Context: Combinatorial Optimization Problems (COP) constitute an important family of fundamental problems: traveling salesman, vehicle routing problem, stable marriage , graph coloring, task scheduling, and many others. There are various algorithmic approaches, ranging from (provably) exact methods (e.g. based on tree search, linear programming…) to non (provably) exact/approximate methods (heuristics and meta-heuristics). Those methods are able to solve large scale COPs, but they require a careful investigation of the problem.

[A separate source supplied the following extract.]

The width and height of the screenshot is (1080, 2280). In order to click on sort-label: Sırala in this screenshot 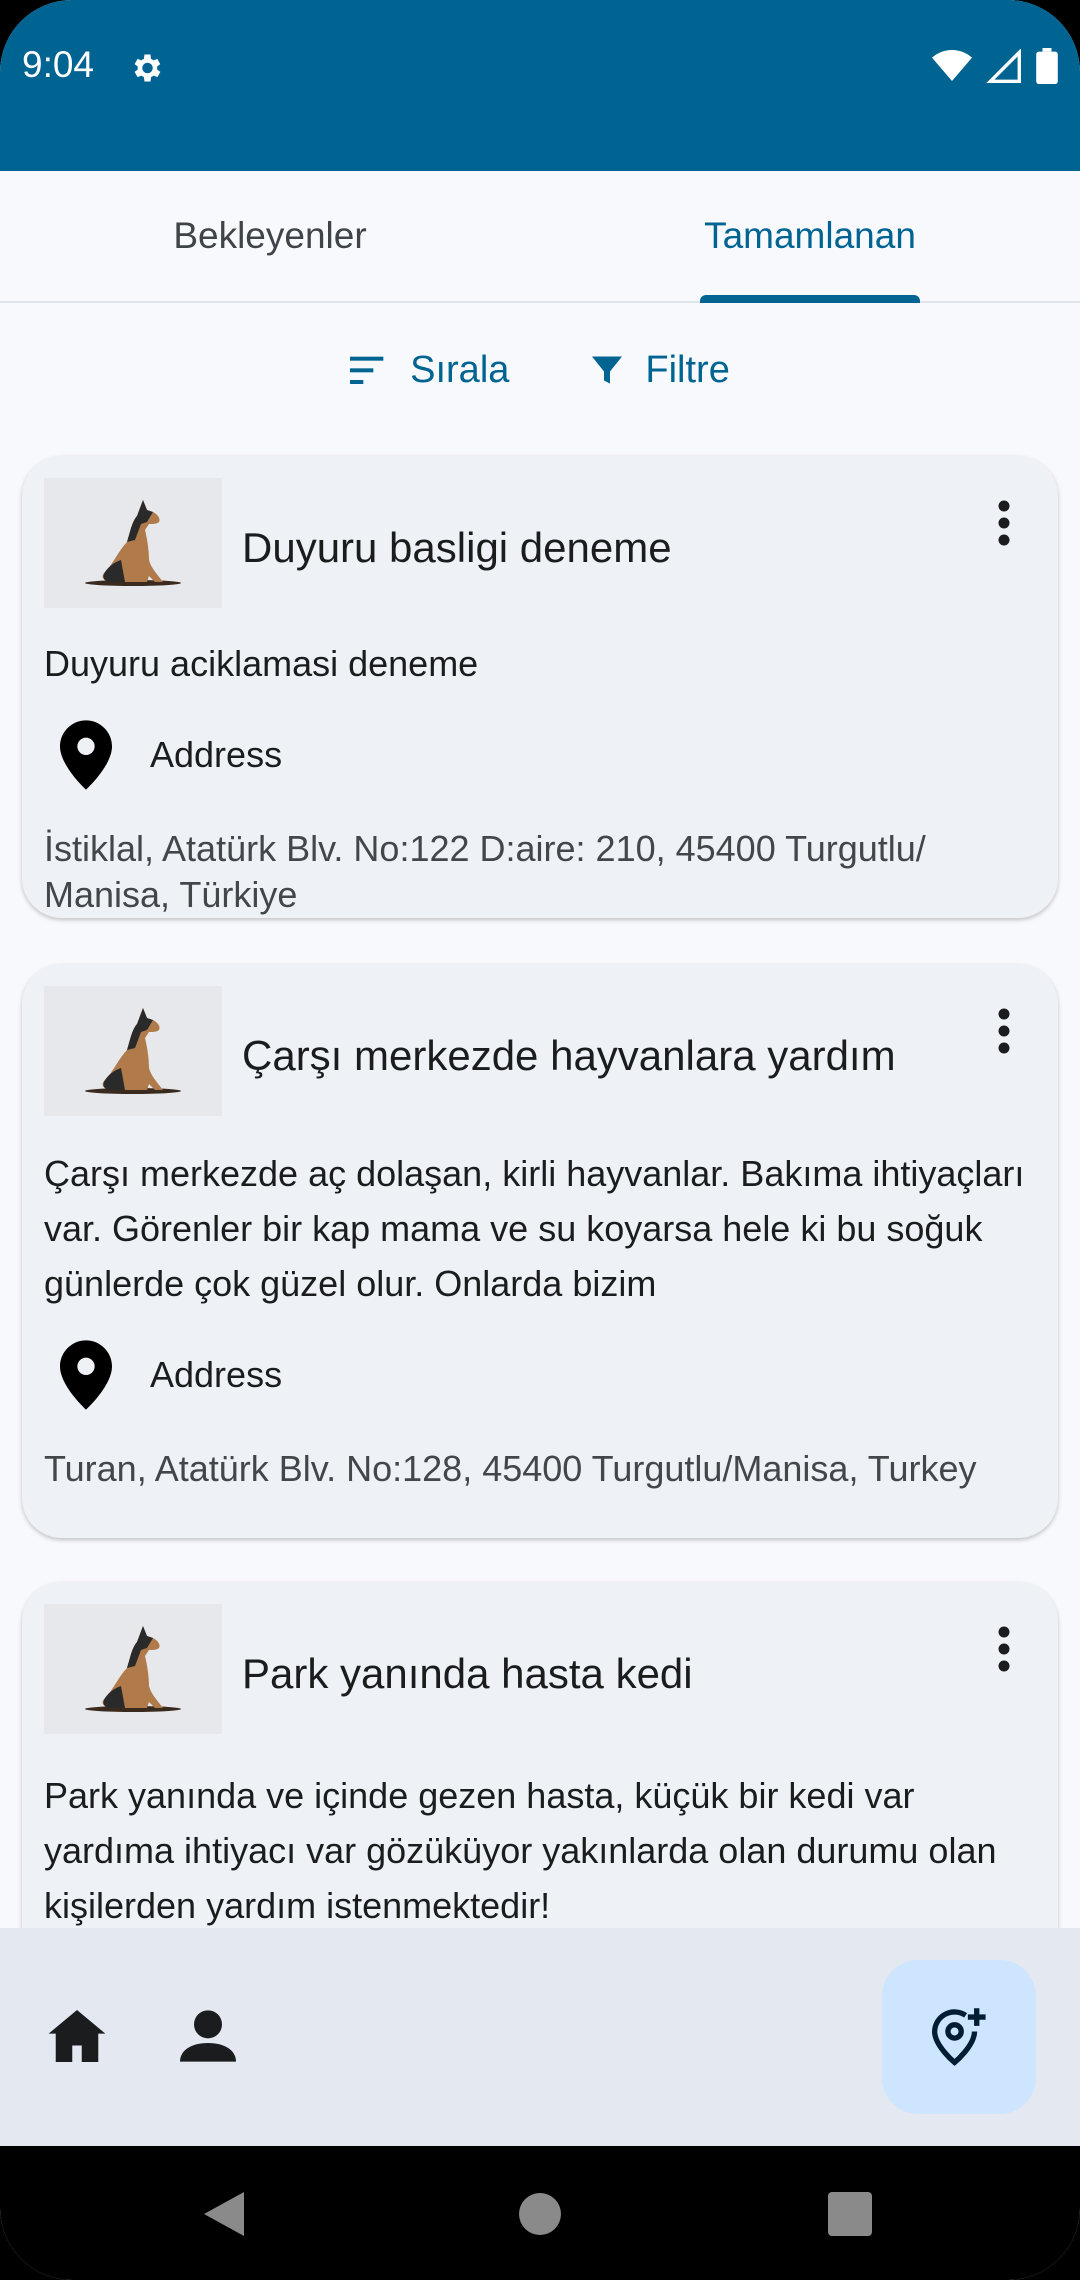, I will do `click(460, 370)`.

On the other hand, real world applications bring another set of challenges: inherent uncertainty in the definition of the problem and randomness in the process dynamics. Task Graph Scheduling consists in mapping a task graph onto a target platform: nodes denote computational tasks, and edges model precedence constraints between tasks. When the full graph is unknown at the beginning of the scheduling (e.g. because of user interactions), known heuristics fall short. We propose to study and implement a RL approach to solve this kind of task.

What: The goal of this internship is to:

• Study the literature of this problem. This includes deep reinforcement learning, graph neural networks, task graph scheduling.
• Perform an experimental assessment of these ideas.
• Explore new ideas on combining RL and dynamic graphs (e.g. the Canadian Traveller Problem (CTP)). This exploration can be theoretical or algorithmic.

Bibliography:

• Sutton, Barto, Reinforcement Learning, an Introduction, 2nd edition, 2018
• Aditya Paliwal et al, Reinforced genetic algorithm learning for optimizing computation graphs. InProc. ICLR, page 24,2020
• Battaglia et al. Relational Inductive Biases, Deep Learning, and Graph Networks ArXiv:1806.01261, October 17, 2018.
• Grinsztajn et al, Geometric Deep Reinforcement Learning for Dynamic DAG Scheduling. Advances in IEEE ADPRL (ADPRL 2020).

Working environment: Scool (previously SequeL) is a well-known research group in reinforcement learning and bandits. It is composed of 5 permanent researchers, 20+ PhD students, a couple of post-docs and engineers. Scool provides a very rich and stimulating for doing cutting-edge research in RL.